Esta caracola viene de las aguas turquesas de una playa sin gente en el Caribe. Un poeta descansaba en una tumbona. En el agua se me acercó un chico buceando y me preguntó si yo era su hija. Hablamos. Él quería ser escritor y admiraba al poeta de la isla. Me dijo: "Toma, para ti", y me dio una caracola. "Es muy pequeña y está un poco rota, pero la espiral está intacta." "Gracias, es muy bonita." Me sentí como una niña, dentro del mar y hablando con aquel chico.
Ese día en la playa el poeta me regaló otra caracola, una enorme que después me traje conmigo en el asiento del avión, envuelta en una tela metida en una bolsa junto con dos botellas de ron de Guayana.
El poeta escribió una vez que los paladares rosados de las caracolas son el canto de los ángeles, un canto que no puede oírse. Ese día en la playa, siguiendo instrucciones de su mujer, le entrevisté. Nuestra conversación quedó grabada en una cinta. Aunque nunca la haya escuchado, sé que el ruido del mar no dejó que nuestras voces se grabaran. Más de una década después, voces y mar están en una cinta metida en un estuche metido en una bolsa metida en una caja.

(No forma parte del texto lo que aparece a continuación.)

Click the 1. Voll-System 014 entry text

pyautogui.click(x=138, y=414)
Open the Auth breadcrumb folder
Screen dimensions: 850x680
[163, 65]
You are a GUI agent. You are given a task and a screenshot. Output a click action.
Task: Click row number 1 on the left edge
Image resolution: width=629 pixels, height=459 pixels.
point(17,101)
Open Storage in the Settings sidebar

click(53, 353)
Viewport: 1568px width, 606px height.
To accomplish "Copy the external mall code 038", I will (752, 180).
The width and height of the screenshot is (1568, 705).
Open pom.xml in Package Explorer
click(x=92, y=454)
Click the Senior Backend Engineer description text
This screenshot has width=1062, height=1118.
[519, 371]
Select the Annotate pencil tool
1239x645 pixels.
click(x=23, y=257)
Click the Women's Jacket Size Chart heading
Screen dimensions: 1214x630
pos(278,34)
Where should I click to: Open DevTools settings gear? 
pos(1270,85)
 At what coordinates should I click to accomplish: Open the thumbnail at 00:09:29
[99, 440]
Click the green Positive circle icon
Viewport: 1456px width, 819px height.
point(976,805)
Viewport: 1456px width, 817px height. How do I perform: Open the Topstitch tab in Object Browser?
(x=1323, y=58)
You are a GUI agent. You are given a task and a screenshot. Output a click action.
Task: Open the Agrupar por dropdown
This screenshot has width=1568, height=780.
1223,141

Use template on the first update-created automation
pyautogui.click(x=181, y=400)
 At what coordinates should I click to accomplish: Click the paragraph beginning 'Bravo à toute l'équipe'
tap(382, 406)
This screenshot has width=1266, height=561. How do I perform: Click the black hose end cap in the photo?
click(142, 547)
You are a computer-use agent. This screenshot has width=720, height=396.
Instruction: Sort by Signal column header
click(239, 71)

Tengo dos caracolas. En la grande, intacta, suena la poesía que viaja por el fondo de la memoria. La pequeña y rota es la única que encontró aquel chico que salió del mar para preguntarme si yo era hija de un poeta. La tengo siempre cerca.
Muchos años más tarde, conocí a un marinero loco que me llevó a su casa. En un fondo del mar vertical vi una hilera de pequeñas caracolas, una detrás de otra, en procesión. Y allí, bajo la atenta mirada de otro poeta, escuché el sonido de la caracola pequeña y su deseo de viajar.